**Activity:** Give again, word for word, every line in the entries below from the line with "[Disfraz de Murciélago morado" up to and including the line with "blog (389, 2204)", and no other line.
━━━━━━━━━━━━━━━━━━━━
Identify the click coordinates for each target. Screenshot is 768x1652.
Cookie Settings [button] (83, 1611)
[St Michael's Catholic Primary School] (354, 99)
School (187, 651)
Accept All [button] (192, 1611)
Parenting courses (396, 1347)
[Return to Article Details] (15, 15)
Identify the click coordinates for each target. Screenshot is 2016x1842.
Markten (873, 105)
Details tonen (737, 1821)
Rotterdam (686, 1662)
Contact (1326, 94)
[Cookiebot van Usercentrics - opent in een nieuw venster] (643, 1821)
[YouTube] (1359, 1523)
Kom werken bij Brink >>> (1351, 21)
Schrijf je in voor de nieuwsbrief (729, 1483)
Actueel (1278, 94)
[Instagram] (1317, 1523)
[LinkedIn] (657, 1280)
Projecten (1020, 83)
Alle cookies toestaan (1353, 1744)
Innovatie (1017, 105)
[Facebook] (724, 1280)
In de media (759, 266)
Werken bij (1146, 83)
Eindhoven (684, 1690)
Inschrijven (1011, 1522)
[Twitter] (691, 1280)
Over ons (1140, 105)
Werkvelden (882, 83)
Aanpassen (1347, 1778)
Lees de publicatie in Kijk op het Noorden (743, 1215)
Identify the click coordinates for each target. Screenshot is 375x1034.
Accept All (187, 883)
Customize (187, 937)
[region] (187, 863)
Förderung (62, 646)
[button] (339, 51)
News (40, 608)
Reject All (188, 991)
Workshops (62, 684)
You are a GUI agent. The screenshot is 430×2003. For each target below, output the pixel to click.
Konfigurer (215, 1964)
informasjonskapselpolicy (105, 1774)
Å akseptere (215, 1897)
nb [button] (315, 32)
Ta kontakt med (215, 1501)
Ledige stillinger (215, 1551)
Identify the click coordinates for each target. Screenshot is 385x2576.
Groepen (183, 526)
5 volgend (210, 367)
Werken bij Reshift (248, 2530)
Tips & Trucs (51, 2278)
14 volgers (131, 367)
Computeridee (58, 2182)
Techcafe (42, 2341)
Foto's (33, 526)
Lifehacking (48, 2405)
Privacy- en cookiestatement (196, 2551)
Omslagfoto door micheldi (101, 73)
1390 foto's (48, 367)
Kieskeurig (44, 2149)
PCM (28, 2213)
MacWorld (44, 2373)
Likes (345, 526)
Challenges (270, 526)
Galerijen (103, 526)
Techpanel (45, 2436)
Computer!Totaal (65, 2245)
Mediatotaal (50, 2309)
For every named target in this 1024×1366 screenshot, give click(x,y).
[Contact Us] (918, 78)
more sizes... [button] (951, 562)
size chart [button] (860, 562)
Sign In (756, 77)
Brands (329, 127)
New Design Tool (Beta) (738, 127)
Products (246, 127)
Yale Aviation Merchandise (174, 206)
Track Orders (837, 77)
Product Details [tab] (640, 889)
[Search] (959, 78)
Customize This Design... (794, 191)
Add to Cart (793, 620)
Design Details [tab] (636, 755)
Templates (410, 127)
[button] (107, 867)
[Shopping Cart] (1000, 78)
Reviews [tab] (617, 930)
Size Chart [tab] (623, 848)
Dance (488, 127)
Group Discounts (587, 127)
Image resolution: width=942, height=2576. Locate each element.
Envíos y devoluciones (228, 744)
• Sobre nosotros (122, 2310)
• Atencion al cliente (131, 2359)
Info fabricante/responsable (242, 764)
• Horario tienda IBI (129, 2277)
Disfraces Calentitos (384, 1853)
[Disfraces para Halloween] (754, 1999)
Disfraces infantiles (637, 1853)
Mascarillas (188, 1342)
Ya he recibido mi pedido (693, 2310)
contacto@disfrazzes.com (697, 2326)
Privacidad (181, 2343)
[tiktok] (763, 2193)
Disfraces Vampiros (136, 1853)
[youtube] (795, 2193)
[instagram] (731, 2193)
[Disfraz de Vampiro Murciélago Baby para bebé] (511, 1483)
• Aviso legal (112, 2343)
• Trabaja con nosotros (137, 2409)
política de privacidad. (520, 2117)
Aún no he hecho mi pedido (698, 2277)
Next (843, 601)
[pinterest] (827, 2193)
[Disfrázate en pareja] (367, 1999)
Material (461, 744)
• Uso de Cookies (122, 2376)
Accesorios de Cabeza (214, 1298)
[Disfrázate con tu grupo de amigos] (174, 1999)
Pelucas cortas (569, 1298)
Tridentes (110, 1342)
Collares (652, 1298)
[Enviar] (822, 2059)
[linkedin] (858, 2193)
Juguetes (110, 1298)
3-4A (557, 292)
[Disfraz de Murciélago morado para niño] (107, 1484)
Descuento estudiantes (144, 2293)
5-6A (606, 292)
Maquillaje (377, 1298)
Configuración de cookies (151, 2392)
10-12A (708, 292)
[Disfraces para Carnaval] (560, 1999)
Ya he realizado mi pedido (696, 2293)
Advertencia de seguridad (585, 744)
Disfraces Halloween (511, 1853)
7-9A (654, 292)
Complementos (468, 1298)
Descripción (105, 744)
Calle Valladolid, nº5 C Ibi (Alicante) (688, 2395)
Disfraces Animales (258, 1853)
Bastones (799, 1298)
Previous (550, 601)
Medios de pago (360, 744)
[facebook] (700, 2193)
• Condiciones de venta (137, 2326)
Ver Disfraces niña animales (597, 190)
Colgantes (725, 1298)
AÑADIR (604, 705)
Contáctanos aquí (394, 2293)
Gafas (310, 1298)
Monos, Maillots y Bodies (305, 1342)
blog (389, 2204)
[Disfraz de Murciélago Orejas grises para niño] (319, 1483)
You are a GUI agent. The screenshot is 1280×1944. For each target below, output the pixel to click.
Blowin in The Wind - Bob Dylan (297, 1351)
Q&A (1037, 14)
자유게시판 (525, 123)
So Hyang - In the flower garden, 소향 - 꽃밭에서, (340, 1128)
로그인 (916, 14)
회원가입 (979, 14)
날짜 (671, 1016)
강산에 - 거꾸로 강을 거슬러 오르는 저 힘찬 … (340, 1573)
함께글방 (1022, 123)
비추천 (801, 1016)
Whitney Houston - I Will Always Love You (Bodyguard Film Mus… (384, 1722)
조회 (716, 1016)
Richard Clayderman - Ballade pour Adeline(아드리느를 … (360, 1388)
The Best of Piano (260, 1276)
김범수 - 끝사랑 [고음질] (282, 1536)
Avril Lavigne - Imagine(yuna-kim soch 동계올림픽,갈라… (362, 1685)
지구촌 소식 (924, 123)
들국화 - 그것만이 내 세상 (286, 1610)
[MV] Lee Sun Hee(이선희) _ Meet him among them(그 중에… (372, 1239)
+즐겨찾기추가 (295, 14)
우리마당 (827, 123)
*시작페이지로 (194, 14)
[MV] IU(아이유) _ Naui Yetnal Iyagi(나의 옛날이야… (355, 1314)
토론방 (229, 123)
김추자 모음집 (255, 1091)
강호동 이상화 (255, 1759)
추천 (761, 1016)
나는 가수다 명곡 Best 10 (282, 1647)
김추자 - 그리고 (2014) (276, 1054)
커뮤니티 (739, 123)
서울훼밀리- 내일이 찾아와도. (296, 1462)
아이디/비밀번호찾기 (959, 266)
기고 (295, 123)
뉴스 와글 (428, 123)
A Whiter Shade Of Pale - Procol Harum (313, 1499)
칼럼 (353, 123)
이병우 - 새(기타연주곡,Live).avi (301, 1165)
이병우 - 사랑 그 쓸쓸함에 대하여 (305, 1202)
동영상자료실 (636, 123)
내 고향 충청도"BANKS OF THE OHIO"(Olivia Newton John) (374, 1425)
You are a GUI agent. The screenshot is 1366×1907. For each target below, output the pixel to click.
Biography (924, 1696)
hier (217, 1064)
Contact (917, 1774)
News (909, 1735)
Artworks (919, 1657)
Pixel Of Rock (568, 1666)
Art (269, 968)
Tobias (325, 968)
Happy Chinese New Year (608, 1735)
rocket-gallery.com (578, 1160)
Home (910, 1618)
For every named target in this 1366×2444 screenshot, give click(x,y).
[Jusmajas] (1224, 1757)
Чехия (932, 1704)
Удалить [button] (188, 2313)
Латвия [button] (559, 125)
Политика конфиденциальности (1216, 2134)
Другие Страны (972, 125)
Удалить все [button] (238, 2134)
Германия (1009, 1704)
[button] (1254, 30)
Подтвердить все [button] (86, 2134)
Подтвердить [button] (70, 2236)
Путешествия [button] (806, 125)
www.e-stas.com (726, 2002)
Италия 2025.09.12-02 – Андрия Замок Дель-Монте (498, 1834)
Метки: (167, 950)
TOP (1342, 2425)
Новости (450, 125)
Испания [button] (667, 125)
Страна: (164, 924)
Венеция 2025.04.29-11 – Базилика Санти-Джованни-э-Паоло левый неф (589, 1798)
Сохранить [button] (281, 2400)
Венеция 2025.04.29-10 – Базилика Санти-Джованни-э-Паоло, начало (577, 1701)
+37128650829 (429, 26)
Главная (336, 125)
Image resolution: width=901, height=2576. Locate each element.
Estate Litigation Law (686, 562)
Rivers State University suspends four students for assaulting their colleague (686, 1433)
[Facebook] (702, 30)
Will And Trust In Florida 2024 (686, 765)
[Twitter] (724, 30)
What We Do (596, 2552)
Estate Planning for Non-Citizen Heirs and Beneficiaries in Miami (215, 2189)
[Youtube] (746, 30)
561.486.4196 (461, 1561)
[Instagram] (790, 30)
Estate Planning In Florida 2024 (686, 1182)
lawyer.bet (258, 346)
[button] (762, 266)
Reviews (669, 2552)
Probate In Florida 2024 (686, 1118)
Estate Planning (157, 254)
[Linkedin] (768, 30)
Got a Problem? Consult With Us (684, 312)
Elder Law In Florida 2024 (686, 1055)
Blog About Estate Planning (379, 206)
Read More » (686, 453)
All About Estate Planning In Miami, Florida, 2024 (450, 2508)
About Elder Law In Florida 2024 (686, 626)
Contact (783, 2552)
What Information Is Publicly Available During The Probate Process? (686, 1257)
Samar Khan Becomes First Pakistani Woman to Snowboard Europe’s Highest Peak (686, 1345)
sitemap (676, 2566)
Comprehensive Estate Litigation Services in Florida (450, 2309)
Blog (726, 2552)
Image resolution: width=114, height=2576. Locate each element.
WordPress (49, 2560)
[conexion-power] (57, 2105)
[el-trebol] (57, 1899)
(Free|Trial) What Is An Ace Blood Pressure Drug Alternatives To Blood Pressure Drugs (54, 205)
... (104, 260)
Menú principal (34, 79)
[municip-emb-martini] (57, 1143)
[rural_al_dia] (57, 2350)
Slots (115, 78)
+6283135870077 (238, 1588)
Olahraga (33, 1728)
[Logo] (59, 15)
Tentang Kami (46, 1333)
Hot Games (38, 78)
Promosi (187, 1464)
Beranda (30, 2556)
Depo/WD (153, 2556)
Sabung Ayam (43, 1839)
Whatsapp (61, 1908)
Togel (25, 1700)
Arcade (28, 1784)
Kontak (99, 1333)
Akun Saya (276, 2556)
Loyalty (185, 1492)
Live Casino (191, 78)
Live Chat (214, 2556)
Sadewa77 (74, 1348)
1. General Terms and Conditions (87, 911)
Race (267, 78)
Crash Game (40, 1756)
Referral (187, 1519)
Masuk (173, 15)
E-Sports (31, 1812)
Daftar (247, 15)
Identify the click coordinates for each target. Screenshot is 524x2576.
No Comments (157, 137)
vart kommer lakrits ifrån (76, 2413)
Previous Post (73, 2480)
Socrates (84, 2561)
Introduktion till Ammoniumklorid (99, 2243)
━━━━━━━━━━━━━━━━━━━━
**Written reply:**
[Disfraz de Murciélago morado para niño] (107, 1484)
Descuento estudiantes (144, 2293)
5-6A (606, 292)
Maquillaje (377, 1298)
Configuración de cookies (151, 2392)
10-12A (708, 292)
[Disfraces para Carnaval] (560, 1999)
Ya he realizado mi pedido (696, 2293)
Advertencia de seguridad (585, 744)
Disfraces Halloween (511, 1853)
7-9A (654, 292)
Complementos (468, 1298)
Descripción (105, 744)
Calle Valladolid, nº5 C Ibi (Alicante) (688, 2395)
Disfraces Animales (258, 1853)
Bastones (799, 1298)
Previous (550, 601)
Medios de pago (360, 744)
[facebook] (700, 2193)
• Condiciones de venta (137, 2326)
Ver Disfraces niña animales (597, 190)
Colgantes (725, 1298)
AÑADIR (604, 705)
Contáctanos aquí (394, 2293)
Gafas (310, 1298)
Monos, Maillots y Bodies (305, 1342)
blog (389, 2204)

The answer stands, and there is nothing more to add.